Configuration of adaptable template RNA architectures to unfold the editable space of a nuclease prime editor.

The nuclease prime editor (PEn) combines double-strand break (DSB) induction with reverse transcription for editing. Recently, high-activity PEn forms (e.g. uPEn) have been developed via the concomitant application of DNA repair regulator(s). While the standard uPEn introduces edits only downstream of the nuclease-induced DNA break, we seek innovative designs to enable upstream-directed editing by re-configuring guide/template RNAs to drive prime edits into the target strand (TS), instead of the conventional non-TS. We first devise a dual-RNA uPEn strategy by supplementing a cleavage-competent sgRNA with an accessory template RNA for modifying target strand (ActRNA:t).
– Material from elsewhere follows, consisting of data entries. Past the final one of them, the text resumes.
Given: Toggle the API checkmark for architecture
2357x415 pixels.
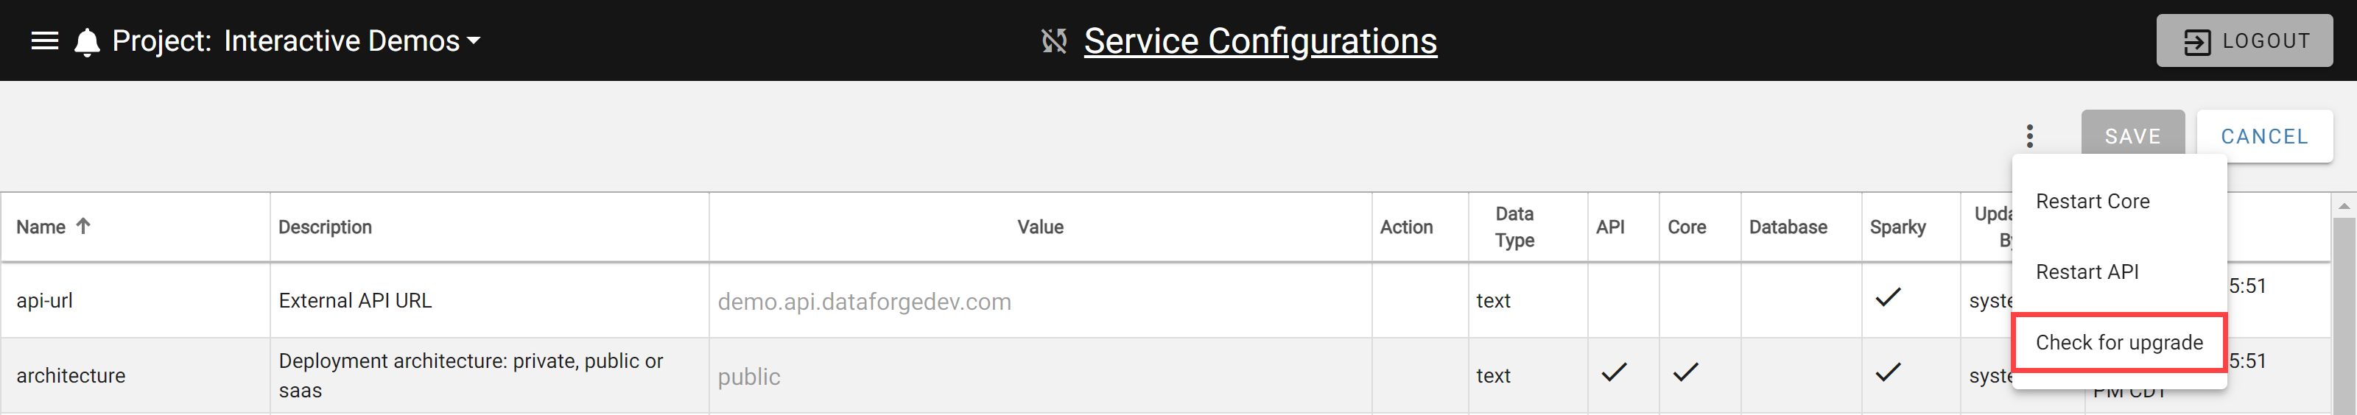Looking at the screenshot, I should click(1614, 372).
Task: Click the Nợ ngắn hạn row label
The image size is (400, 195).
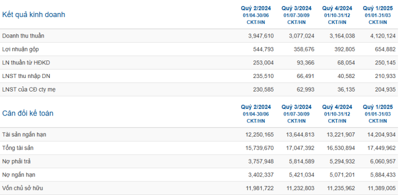Action: pyautogui.click(x=19, y=175)
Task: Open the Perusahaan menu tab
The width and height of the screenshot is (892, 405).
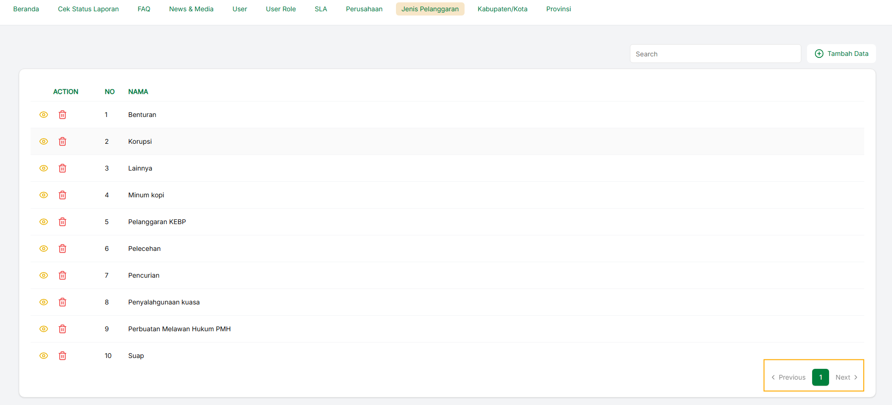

Characterization of the dual-RNA system allows us to next develop a bifunctional target strand-programming pegRNA (tsp-pegRNA). Both the dual- and single-RNA upstream-modifying uPEn forms (versions 3.1/3.2) successfully drive diverse types of accurate edits into a panel of locations refractory to the standard uPEn and the latest nickase PE. Moreover, we provide insights on the role of uPEn's helper module (i.e. i53) in driving TS prime edits. Additional co-administration of a DNA-dependent protein kinase inhibitor with uPEn3.2 leads to further optimization of editing purities. Together, these advances transform uPEn into a highly applicable tool with much-expanded editable space, and lay a strong foundation for future development of PEn/PE platforms.